• Data:
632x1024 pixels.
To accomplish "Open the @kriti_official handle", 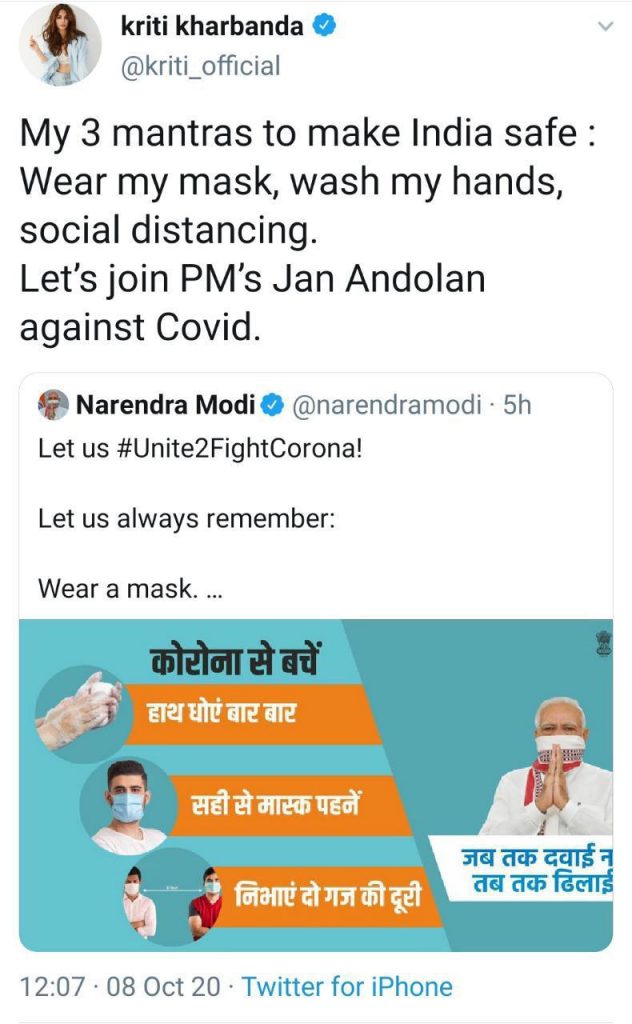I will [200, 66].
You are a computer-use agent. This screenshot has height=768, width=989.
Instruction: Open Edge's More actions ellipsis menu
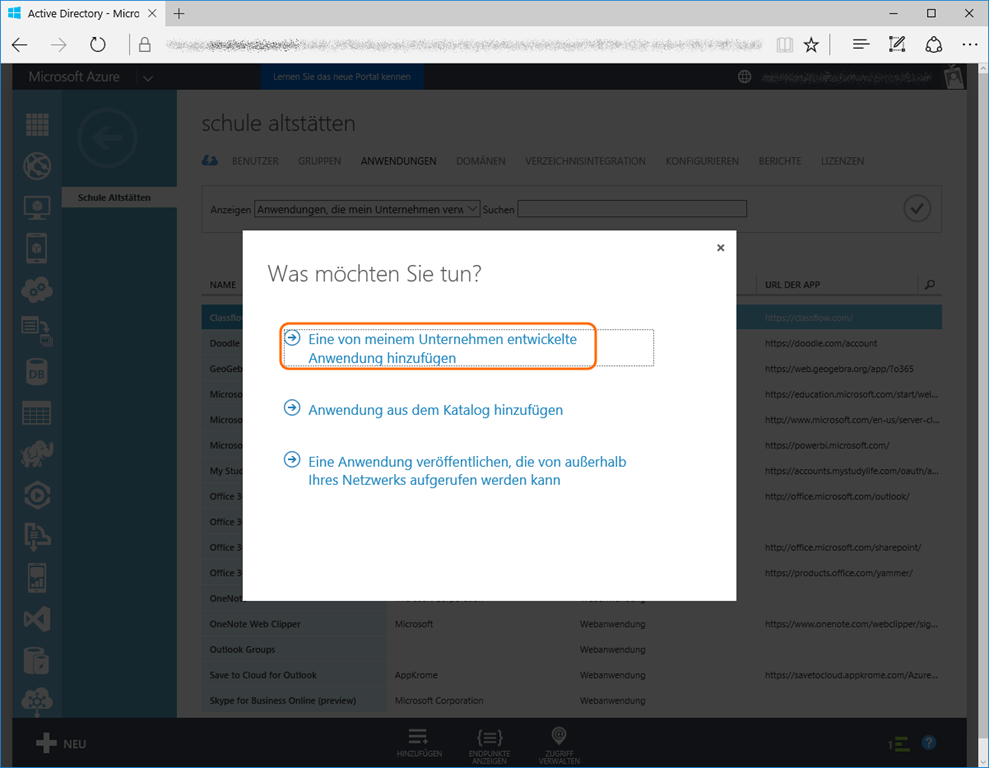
---
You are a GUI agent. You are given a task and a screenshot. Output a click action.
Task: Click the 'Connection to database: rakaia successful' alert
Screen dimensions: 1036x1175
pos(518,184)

• Requirement:
Across the records, how many lines contain "screenshot"? Only the number should be given.

• Task solution:
2